▶ **Saved entries**
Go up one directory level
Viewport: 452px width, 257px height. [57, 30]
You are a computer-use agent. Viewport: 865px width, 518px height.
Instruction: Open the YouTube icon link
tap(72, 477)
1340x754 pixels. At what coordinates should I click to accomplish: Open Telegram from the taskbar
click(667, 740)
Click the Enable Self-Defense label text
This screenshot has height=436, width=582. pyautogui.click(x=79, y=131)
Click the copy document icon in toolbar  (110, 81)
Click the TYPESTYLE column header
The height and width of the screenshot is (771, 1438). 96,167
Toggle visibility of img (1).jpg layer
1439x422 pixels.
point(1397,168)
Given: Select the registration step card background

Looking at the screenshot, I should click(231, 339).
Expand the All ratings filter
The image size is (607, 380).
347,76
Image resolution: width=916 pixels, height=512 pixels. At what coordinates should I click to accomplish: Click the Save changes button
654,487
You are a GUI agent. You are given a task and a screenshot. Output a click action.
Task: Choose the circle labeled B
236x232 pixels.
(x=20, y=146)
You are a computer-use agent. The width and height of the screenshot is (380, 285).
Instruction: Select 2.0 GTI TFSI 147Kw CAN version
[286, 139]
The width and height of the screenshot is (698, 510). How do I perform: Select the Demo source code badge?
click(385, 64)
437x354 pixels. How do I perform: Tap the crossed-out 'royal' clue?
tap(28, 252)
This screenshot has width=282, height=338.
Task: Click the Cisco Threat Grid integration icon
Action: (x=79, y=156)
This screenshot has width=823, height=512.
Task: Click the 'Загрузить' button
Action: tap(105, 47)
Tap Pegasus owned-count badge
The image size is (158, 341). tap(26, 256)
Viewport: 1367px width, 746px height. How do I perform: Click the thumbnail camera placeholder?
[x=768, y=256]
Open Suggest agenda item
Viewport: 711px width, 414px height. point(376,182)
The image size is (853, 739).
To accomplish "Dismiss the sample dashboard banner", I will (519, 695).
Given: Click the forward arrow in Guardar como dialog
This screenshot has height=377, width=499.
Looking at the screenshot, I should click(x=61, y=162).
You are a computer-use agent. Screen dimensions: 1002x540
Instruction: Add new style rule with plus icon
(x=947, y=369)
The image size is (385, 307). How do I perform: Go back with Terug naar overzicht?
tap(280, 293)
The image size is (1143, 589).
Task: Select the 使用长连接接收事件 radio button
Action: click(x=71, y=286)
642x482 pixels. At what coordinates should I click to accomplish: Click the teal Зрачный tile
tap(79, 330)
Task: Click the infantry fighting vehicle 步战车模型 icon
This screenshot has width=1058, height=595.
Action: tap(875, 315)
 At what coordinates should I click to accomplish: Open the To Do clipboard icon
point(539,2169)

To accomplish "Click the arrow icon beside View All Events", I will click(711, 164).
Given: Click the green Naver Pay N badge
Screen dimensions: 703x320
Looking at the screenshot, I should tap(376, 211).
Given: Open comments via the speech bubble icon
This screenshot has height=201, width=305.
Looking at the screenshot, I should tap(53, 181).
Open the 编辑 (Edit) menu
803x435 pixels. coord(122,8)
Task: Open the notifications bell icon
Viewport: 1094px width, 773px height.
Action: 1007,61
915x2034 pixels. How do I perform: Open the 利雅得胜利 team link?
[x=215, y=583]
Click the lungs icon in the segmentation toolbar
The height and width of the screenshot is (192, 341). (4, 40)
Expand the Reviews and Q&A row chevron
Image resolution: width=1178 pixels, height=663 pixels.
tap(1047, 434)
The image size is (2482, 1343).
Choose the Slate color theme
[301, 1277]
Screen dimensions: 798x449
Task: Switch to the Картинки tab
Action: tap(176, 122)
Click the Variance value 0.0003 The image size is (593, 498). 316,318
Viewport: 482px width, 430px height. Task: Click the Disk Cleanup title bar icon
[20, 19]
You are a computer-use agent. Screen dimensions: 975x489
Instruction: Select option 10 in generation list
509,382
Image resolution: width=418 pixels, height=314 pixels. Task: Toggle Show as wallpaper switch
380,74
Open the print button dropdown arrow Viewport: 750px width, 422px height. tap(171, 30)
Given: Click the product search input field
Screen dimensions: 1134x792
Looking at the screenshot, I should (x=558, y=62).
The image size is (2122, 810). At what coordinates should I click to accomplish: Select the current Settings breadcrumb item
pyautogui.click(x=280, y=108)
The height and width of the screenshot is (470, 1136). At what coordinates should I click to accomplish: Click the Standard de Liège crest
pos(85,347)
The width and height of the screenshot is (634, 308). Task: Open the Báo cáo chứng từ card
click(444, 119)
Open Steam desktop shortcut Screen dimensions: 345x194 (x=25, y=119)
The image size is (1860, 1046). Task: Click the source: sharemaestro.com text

▶ **PROMPT**
Duplicate the items above line for line, with no changes.

▶ **EXERCISE ANSWER**
Go up one directory level
Viewport: 452px width, 257px height. [57, 30]
You are a computer-use agent. Viewport: 865px width, 518px height.
Instruction: Open the YouTube icon link
tap(72, 477)
1340x754 pixels. At what coordinates should I click to accomplish: Open Telegram from the taskbar
click(667, 740)
Click the Enable Self-Defense label text
This screenshot has height=436, width=582. pyautogui.click(x=79, y=131)
Click the copy document icon in toolbar  (110, 81)
Click the TYPESTYLE column header
The height and width of the screenshot is (771, 1438). 96,167
Toggle visibility of img (1).jpg layer
1439x422 pixels.
point(1397,168)
Given: Select the registration step card background

Looking at the screenshot, I should click(231, 339).
Expand the All ratings filter
The image size is (607, 380).
347,76
Image resolution: width=916 pixels, height=512 pixels. At what coordinates should I click to accomplish: Click the Save changes button
654,487
You are a GUI agent. You are given a task and a screenshot. Output a click action.
Task: Choose the circle labeled B
236x232 pixels.
(x=20, y=146)
You are a computer-use agent. The width and height of the screenshot is (380, 285).
Instruction: Select 2.0 GTI TFSI 147Kw CAN version
[286, 139]
The width and height of the screenshot is (698, 510). How do I perform: Select the Demo source code badge?
click(385, 64)
437x354 pixels. How do I perform: Tap the crossed-out 'royal' clue?
tap(28, 252)
This screenshot has width=282, height=338.
Task: Click the Cisco Threat Grid integration icon
Action: (x=79, y=156)
This screenshot has width=823, height=512.
Task: Click the 'Загрузить' button
Action: tap(105, 47)
Tap Pegasus owned-count badge
The image size is (158, 341). tap(26, 256)
Viewport: 1367px width, 746px height. How do I perform: Click the thumbnail camera placeholder?
[x=768, y=256]
Open Suggest agenda item
Viewport: 711px width, 414px height. point(376,182)
The image size is (853, 739).
To accomplish "Dismiss the sample dashboard banner", I will (519, 695).
Given: Click the forward arrow in Guardar como dialog
This screenshot has height=377, width=499.
Looking at the screenshot, I should click(x=61, y=162).
You are a computer-use agent. Screen dimensions: 1002x540
Instruction: Add new style rule with plus icon
(x=947, y=369)
The image size is (385, 307). How do I perform: Go back with Terug naar overzicht?
tap(280, 293)
The image size is (1143, 589).
Task: Select the 使用长连接接收事件 radio button
Action: click(x=71, y=286)
642x482 pixels. At what coordinates should I click to accomplish: Click the teal Зрачный tile
tap(79, 330)
Task: Click the infantry fighting vehicle 步战车模型 icon
This screenshot has width=1058, height=595.
Action: tap(875, 315)
 At what coordinates should I click to accomplish: Open the To Do clipboard icon
point(539,2169)

To accomplish "Click the arrow icon beside View All Events", I will click(711, 164).
Given: Click the green Naver Pay N badge
Screen dimensions: 703x320
Looking at the screenshot, I should tap(376, 211).
Given: Open comments via the speech bubble icon
This screenshot has height=201, width=305.
Looking at the screenshot, I should tap(53, 181).
Open the 编辑 (Edit) menu
803x435 pixels. coord(122,8)
Task: Open the notifications bell icon
Viewport: 1094px width, 773px height.
Action: 1007,61
915x2034 pixels. How do I perform: Open the 利雅得胜利 team link?
[x=215, y=583]
Click the lungs icon in the segmentation toolbar
The height and width of the screenshot is (192, 341). (4, 40)
Expand the Reviews and Q&A row chevron
Image resolution: width=1178 pixels, height=663 pixels.
tap(1047, 434)
The image size is (2482, 1343).
Choose the Slate color theme
[301, 1277]
Screen dimensions: 798x449
Task: Switch to the Картинки tab
Action: tap(176, 122)
Click the Variance value 0.0003 The image size is (593, 498). 316,318
Viewport: 482px width, 430px height. Task: Click the Disk Cleanup title bar icon
[20, 19]
You are a computer-use agent. Screen dimensions: 975x489
Instruction: Select option 10 in generation list
509,382
Image resolution: width=418 pixels, height=314 pixels. Task: Toggle Show as wallpaper switch
380,74
Open the print button dropdown arrow Viewport: 750px width, 422px height. tap(171, 30)
Given: Click the product search input field
Screen dimensions: 1134x792
Looking at the screenshot, I should (x=558, y=62).
The image size is (2122, 810). At what coordinates should I click to accomplish: Select the current Settings breadcrumb item
pyautogui.click(x=280, y=108)
The height and width of the screenshot is (470, 1136). At what coordinates should I click to accomplish: Click the Standard de Liège crest
pos(85,347)
The width and height of the screenshot is (634, 308). Task: Open the Báo cáo chứng từ card
click(444, 119)
Open Steam desktop shortcut Screen dimensions: 345x194 (x=25, y=119)
The image size is (1860, 1046). Task: Click the source: sharemaestro.com text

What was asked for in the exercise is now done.